Updated: Jun 13, 2022

Sabaki (lead poet) - Linda Papanicolaou

TRIPARSHVA RENKU

SABAKI: L I N D A P A P A N I C O L A O U

2 June 2022

  1. Thanks to Linda for agreeing to lead a renku for us. I've written quite a few renku with her in the past. I distinctly remember the kasen (36 verses) where Linda was the sabaki - we wrote one verse every day and finished the renku in just about 40 days!! Here is the link, if you want to read it: http://ahundredgourds.com/ahg52/renku05.html I have a great fascination for renku - for I firmly believe it lays the basic foundation for all things you would want to know when writing haiku: like a full-fledged haiku with a kire (cut) with proper kireji (punctuation) (which is called the hokku) and alternating between a season verse and a non-season verse. The importance of the moon and the blossom verse. The variety in the verses, the strict adherence to not lashing back and always going forward and lastly the ability and the humbleness to accept what the sabaki (lead poet) rules! A great learning curve. ................................................. Over to Linda Papanicolaou 1. INTRODUCTION


Welcome to our Renku. Whether you already know and love collaborative linked verse, or are wondering what it’s all about, I hope you’ll join in and have fun.

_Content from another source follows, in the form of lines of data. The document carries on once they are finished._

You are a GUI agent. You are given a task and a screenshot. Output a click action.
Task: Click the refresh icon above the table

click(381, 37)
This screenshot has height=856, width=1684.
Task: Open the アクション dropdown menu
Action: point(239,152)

We will be doing a Triparshva. This is a 22-verse renku form that was developed by Norman Darlington. The name he chose is Sanskrit for “trilateral,” referring to its three sides or sections. Triparshva retains the features of traditional renku as practised by Basho, but it’s a short and simple modern form. I’ll explain in more detail as we go on. Meanwhile, you may read more about Triparshva in a 2005 article by John Carley in Simply Haiku: https://simplyhaiku.com/SHv3n2/renku/Triparshva_notes.htm, and see another example of one I led in 2015 at The Haiku Foundation https://thehaikufoundation.org/renku-sessions-introduction-triparshva/


A bit about season words: Half of the verses in a renku employ kigo, or season references, to set them in time as the poem moves around the year. For this we use a saijiki, a list of recognized words to signal and evoke the weather, foods and festivals, animals or plants that we experience at the time of year.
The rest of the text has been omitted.